Work task:
Start with the first line of the records below. Output each line exactly, ending with the one that contains "Task: Open notifications via the bell icon".

++++ Records for the task ++++

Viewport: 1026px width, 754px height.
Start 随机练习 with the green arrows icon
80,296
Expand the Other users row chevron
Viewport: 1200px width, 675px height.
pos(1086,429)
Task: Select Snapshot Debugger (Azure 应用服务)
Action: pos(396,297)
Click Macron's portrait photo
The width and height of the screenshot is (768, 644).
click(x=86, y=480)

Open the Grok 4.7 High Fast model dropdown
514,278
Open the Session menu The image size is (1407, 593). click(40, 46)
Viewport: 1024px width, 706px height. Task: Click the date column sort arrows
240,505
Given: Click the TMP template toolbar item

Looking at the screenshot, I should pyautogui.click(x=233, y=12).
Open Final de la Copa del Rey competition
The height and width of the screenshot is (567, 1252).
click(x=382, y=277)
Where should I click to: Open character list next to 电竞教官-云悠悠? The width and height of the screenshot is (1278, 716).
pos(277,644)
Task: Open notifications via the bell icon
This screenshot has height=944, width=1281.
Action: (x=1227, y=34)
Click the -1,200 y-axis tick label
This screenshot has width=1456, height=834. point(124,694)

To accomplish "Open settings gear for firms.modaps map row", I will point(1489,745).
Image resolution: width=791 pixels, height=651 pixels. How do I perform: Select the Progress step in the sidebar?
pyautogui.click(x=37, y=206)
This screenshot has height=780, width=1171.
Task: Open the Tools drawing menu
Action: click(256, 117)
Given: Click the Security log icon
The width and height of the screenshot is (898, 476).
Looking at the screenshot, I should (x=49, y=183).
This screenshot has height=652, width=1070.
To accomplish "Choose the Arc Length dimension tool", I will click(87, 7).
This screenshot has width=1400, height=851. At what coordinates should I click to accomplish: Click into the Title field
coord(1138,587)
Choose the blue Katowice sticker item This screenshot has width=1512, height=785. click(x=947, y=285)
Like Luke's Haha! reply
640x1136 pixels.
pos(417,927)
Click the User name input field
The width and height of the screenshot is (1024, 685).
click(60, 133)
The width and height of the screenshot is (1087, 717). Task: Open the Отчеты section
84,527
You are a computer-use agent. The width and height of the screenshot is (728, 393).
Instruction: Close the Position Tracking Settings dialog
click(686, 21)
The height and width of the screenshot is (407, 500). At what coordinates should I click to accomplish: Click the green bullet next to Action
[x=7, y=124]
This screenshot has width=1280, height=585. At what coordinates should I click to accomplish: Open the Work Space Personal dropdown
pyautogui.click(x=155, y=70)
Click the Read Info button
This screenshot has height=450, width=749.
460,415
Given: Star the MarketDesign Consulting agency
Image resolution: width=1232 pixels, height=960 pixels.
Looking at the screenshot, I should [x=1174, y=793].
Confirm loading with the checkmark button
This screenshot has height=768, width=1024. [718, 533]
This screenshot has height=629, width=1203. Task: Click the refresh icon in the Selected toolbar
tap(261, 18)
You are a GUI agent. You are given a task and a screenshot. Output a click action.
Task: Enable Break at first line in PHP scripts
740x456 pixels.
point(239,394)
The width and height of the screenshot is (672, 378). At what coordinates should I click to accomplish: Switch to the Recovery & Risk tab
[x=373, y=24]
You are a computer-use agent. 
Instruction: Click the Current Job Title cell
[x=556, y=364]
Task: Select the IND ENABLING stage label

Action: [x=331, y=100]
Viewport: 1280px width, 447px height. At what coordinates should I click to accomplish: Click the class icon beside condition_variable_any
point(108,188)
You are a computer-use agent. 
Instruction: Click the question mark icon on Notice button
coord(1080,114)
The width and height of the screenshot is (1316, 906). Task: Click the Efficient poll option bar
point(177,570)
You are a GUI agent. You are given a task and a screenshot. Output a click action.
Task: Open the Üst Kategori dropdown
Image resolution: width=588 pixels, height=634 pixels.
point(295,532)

++++

Task response:
Viewport: 1026px width, 754px height.
Start 随机练习 with the green arrows icon
80,296
Expand the Other users row chevron
Viewport: 1200px width, 675px height.
pos(1086,429)
Task: Select Snapshot Debugger (Azure 应用服务)
Action: pos(396,297)
Click Macron's portrait photo
The width and height of the screenshot is (768, 644).
click(x=86, y=480)

Open the Grok 4.7 High Fast model dropdown
514,278
Open the Session menu The image size is (1407, 593). click(40, 46)
Viewport: 1024px width, 706px height. Task: Click the date column sort arrows
240,505
Given: Click the TMP template toolbar item

Looking at the screenshot, I should pyautogui.click(x=233, y=12).
Open Final de la Copa del Rey competition
The height and width of the screenshot is (567, 1252).
click(x=382, y=277)
Where should I click to: Open character list next to 电竞教官-云悠悠? The width and height of the screenshot is (1278, 716).
pos(277,644)
Task: Open notifications via the bell icon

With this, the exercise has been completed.